(Updated 6:50 p.m.) A bitter, nearly two-year fight between state election regulators and the Connecticut Democratic Party regarding mailers the party sent out in 2014 promoting Gov. Dannel P. Malloy’s re-election campaign came to an end Wednesday.

The State Elections Enforcement Commission voted 2-1 with one abstention to settle two lawsuits with the Connecticut Democratic Party. Michael J. Ajello, who was appointed by former Senate Minority Leader John McKinney, was the only member of the five member board to vote against the settlement.


As part of the settlement agreement, which was filed in court late Wednesday afternoon, the Connecticut Democratic Party will give $325,000 to the state. The payment is not considered a penalty or a fee, but it’s the largest amount election regulators have ever received.

The State Elections Enforcement Commission had sought to enforce a subpoena to obtain information about how the party paid for the mailers. Since Malloy was a clean election candidate he was prohibited from accepting any help from state contractors. However, the party’s federal campaign account that was used to pay for the mailings is allowed to accept contributions from state contractors.

The SEEC subpoena sought financial documents and records of correspondence between top state and party officials regarding the October 2014 mailings.

According to the settlement agreement, in addition to paying $325,000 to the state by Sept. 30, 2018 the party has agreed that in the future mailings or media on behalf of state candidates should be made with the state-only account or a separate “compliant account,” which falls under the jurisdiction of both the SEEC and the Federal Elections Commission.

All spending by the party during federal elections that is on behalf of Connecticut candidates must come from this “complaint account,” according to the agreement.

The solution, according to State Elections Enforcement Executive Director Michael Brandi, “closes a potential loophole” in the law that would have allowed state contractors to find a way to influence state candidates.

“We’ve done something innovative by creating a structure by which the state party—any state party—can fully abide by both federal and state law,” Brandi said. “Importantly, the argument about federal pre-emption of state law is off the table.”

The settlement also gives the SEEC the ability to inquire or investigate the distribution of allocations made by a federal account on behalf of state candidates and it prohibits anyone involved as an officer with the Malloy 2014 campaign or the Democratic Party from being eligible to serve as a campaign treasurer until at least eight payments or $293,900 has been paid by the party.

Brandi said after Wednesday’s vote that the settlement will set forth a “clear road map for how they will conduct themselves in the future.”

Brandi said they are trying to move forward with a “stronger Citizens Election Program” and to preserve “the authority of the State Elections Enforcement Commission to enforce the laws in Connecticut.”

He said the dollar amount of the settlement is related to the conduct that they felt that was “egregious.”

He said the settlement is talked about a “voluntary payment” in the agreement, but the commission is charged with issuing fines and penalties for violations of campaign laws.
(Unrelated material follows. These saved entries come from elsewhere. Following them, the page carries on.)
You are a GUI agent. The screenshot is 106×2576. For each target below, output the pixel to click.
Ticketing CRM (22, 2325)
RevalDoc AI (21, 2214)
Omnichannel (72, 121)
“This is a significant penalty probably in the range of multiple times what the commission has ever issued in the past,” Brandi said. “And we believe it’s an appropriate amount here to act as a deterrent to conduct like this.”

Superior Court Judge Antonio Robaina, who presided over the trial, will still have to approve the settlement.

The settlement means though that no one will ever know whether the Connecticut Democratic Party violated Connecticut’s clean election law.

Details of the settlement were panned by the Republican Party, which initially filed the complaint with the SEEC.

“The Connecticut Democratic Party has effectively gotten away with illegal campaign spending on behalf of Governor Dan Malloy, and made a mockery of clean campaign laws,” Republican Party Chairman JR Romano said. “They allowed backdoor donations from state contractors to flow into the Malloy re-election campaign, in direct violation of these laws.”

He said that “by allowing the Connecticut Democrats to get away with these violations, the SEEC has missed the chance to set a precedent declaring that illegal campaign spending will not be tolerated in our state. This settlement weakens and waters down enforcement of clean campaign laws, by pretending that the Democrats did nothing wrong. It is outrageous and flippant disregard for fair elections.”

Senate Minority Leader Len Fasano, R-North Haven, had even harsher words for state election regulators.

“Today the SEEC is disregarding their responsibility and moral obligation to protect taxpayers from special interest money creeping its way into elections. They have put a price tag on bending our clean election laws,” Fasano said.

House Minority Leader Themis Klarides, R-Derby, said Malloy and the Democrats “concocted a scheme to violate the spirit and letter of the state’s campaign finance laws that they pushed so hard to put in place, and they thought they could get away with. So what if they got caught, they said, at worst they would have to pay a fine after the election.”

The Connecticut Democratic Party said it’s happy to put the matter behind them.

“The voluntary agreement we have entered into will clarify a fundamental legal question that we raised and pursued in order to resolve a conflicting intersection between state and federal law, and it will help ensure the continued viability of the Citizens’ Election Program going forward,” Michael Mandell, executive director of the Connecticut Democratic Party, said.